Brian explains that his team starts its analysis with a baseline, which is whatever the processor requires in its stock form (for a Gulftown-based chip, for example, that’s 130 watts), to determine the number of phases required just for that. Then, if the board is being groomed for the enthusiast market as some of Intel’s recent platforms have been, the team tries to figure out how far it can be pushed.
“Many times, based on the tuning of the circuitry and our component selection, we’ve been able to get upwards of 210 amps using six or eight phases,” Brian said. “Granted, that requires passive cooling with minimal airflow, which typically comes from your processor’s fan.” During that discussion, it was mentioned that, especially with the unlocked K-series and Extreme Edition parts, the team at Hawthorn Farm has to hit a point where the processor simply cannot run any faster and gets damaged—without affecting the motherboard. Despite what we’ve been programmed to believe, Intel claims that is possible to take an unlocked chip to its breaking point with six- or eight-phase power.
Then Brian got provocative. “When I look at these 12-, 14-, 18-, 24-phase boards, in many instances, it appears those designs are trying to compensate for some type of an engineering ‘gotcha’, where if I throw a little bit more at this, I should be able to get more power. And that might be true for a period. But when you start to get to extreme phases where you need those 24 phases operating in harmony…we haven’t seen it done. We’re using FLIR cameras to capture the thermal effects on each and every device. And what we’ve found 99% of the time is that the board is operating and we’re watching components degrading rapidly over a year or six months, where the thermal limits of those parts get exceeded.”
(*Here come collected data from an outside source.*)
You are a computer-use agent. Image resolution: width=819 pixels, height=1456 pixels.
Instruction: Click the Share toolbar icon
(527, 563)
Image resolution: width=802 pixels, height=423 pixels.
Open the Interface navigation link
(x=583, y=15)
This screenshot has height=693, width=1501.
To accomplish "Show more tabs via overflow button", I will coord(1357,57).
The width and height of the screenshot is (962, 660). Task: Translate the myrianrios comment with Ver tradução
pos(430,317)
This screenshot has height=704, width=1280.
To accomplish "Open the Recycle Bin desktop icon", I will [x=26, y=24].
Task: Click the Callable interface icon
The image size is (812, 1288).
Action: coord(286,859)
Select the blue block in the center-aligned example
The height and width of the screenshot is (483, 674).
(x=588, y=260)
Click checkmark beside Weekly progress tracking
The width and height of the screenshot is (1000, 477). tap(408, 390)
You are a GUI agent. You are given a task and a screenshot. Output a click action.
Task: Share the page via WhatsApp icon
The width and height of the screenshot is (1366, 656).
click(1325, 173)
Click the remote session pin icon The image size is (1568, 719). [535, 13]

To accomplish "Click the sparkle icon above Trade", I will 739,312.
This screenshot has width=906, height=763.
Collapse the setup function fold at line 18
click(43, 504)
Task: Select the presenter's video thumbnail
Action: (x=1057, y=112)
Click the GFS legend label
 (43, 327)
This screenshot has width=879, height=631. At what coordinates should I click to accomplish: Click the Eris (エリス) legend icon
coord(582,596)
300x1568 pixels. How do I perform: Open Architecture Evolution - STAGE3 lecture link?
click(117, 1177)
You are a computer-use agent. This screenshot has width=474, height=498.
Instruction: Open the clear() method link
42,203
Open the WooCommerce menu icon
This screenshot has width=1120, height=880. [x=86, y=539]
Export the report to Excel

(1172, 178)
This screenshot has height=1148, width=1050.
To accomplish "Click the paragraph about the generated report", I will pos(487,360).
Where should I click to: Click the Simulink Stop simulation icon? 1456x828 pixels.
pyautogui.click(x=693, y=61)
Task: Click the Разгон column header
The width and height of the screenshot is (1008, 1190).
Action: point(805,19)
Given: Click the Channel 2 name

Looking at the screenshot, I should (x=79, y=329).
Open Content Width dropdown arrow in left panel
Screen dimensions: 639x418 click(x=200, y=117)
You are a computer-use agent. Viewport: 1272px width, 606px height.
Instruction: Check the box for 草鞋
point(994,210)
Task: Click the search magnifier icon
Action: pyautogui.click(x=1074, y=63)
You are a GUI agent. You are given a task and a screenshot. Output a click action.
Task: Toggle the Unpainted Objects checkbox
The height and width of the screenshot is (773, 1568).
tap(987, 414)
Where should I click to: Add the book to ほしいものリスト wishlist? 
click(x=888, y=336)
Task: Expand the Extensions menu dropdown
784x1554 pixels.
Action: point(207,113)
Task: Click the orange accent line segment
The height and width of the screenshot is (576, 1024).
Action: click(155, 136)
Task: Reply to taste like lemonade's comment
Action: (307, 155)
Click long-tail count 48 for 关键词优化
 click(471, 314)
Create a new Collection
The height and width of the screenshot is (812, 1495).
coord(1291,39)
Now, that’s a significant challenge to the rest of the motherboard industry, which would have us believe that more phases are correspondingly better. Of course, without the measurement equipment Intel uses in its labs, it’s difficult to validate the power delivery of an eight-phase design compared to larger voltage regulation circuits. However, Brian reiterated over and over that his six- or eight-phase design delivers more power than anyone is able to exert on the motherboard, and it does so in a symmetrical way, whereas larger VRs tend to lack balance, causing certain switches to handle a majority of the load and heat up unevenly.
Naturally, we’re skeptics. We wanted some sort of example to show that these boards, with their less-complex VRs, can do what Intel says they can do. A member of Brian’s team pulled out his testing notes as proof. The DP67BG (a P67-based platform) was able to take a K-series chip topped with the XTS100H heat sink up to 5.1 GHz at 1.5 V stably. The same setup hit 5.4 GHz at 1.6 V and could get into Windows, but wasn’t able to run the same long-term Prime95 load without crashing. As a point of comparison, we usually don't go much past 1.35 V in our own air-cooled efforts. The fact that Intel is pushing so high is a good indicator of what its boards can take, even if you wouldn't want to operate your CPU up there for extended periods. Using more extreme measures (what I assume to be phase-change, given his -25 degree Celsius notes), the config saw 5.9 GHz at around 1.8 V before crashing. However it ran stably at 5.4 GHz.
Using the DX58SO2 board (which fixes the shortcomings of Intel’s first X58 Express-based board, including its four memory slots) and a Core i7, the same engineer jotted down stable speeds of up to 4.5 GHz at 1.425 V running Prime95 and unstable clocks of up to 5.1 GHz at 1.6 V—on air cooling. The P67 board had been pushed to memory speeds as high as 2133 MT/s, while the newer X58 platform saw 2400 MT/s using XMP profiles.